HB 421 builds a loophole that allows owners of agricultural land to ready their lands for development without having to obtain permits from the water management district or to mitigate damage to wetlands.
The bill extends the exemptions from regulation afforded agricultural property to land converted to other uses. Section 403.927 (1) F.S. states in part, "The Legislature recognizes the great value of farming and forestry to this state and that continued agricultural activity is compatible with wetlands protection." However, the addition of two terms added to those constituting "agricultural activities", specifically "leveling" and "fallowing", are problematic. "Leveling" can obviously be used for both agricultural and development purposes. "Fallowing" (leaving land unseeded) can also be an agricultural practice when allowing the land to rest, or a non-agricultural practice when the land is merely left alone preparatory to conversion.
This bill allows a land owner to level his land, destroying wetlands in the process, leave it unseeded, and avoid any responsibility to mitigate damage or to obtain a permit from the water management district as long as the land is not converted before four years elapse. The only other condition imposed on the land owner is that the adverse impact on wetlands not be the sole or predominant goal of the "agricultural practices." Therefore, up to 50% of the purpose for destroying wetlands may be their destruction to accommodate future development, while the entity charged with protecting an important natural resource - wetlands, the water management district, is left without recourse. Further, the bill applies retrospectively to July 1, 1984 which would presumably allow A. Duda and Sons to recoup any losses resulting from their unsuccessful suit against the St. Johns Water Management District[1] even though they broke the law at the time.

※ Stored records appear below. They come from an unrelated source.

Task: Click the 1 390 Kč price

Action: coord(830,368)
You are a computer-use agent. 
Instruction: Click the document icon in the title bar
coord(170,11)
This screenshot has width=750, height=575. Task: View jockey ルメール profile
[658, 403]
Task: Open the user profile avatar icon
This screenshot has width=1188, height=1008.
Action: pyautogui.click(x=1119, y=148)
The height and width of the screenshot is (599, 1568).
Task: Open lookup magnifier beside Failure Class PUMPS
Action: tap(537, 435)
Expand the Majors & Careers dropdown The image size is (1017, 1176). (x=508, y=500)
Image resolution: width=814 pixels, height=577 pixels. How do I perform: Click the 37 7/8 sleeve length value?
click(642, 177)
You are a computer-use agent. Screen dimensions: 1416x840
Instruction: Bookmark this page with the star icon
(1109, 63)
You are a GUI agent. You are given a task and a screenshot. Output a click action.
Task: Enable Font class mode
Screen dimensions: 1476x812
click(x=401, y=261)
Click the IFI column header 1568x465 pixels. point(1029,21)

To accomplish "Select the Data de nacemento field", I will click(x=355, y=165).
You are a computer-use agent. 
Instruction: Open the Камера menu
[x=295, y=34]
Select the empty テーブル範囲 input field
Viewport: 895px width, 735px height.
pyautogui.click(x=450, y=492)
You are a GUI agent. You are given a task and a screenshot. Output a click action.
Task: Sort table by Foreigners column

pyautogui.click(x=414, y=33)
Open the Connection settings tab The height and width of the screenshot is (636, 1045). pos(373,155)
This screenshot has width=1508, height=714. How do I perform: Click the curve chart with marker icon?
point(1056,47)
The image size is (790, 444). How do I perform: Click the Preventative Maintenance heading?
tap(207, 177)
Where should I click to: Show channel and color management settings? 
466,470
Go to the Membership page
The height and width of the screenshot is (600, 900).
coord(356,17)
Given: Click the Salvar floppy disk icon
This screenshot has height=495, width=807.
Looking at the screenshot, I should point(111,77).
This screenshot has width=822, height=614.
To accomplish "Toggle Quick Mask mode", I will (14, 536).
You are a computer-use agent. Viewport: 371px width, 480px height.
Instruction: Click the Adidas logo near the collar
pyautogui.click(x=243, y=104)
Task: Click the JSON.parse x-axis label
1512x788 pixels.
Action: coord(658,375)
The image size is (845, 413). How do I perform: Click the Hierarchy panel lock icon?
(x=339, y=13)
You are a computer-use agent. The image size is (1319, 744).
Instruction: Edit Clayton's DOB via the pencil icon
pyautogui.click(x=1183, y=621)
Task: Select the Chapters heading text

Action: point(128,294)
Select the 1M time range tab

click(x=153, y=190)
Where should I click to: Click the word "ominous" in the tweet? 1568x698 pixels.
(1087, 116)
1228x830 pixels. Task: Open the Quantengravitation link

While agricultural uses may be compatible with the protection of wetlands, this bill certainly is not. Wetlands provide eco-system services such as aquifer recharge, storm buffers, and nutrient filtration essential to the citizens, businesses, and industries of Florida. HB 421 provides its primary benefit only to those owners of land currently classified as agricultural who want to "cash out" by converting their land to a different use. These land owners should at least be willing to pay the costs borne by any other developer and to uphold the same responsibility for natural resources as other property owners.
We urge you to exercise your authority to veto this bill in order to maintain checks and balances between the desires of individual property owners and the needs of the state, its regions, and communities for healthy eco-systems and the services they provide.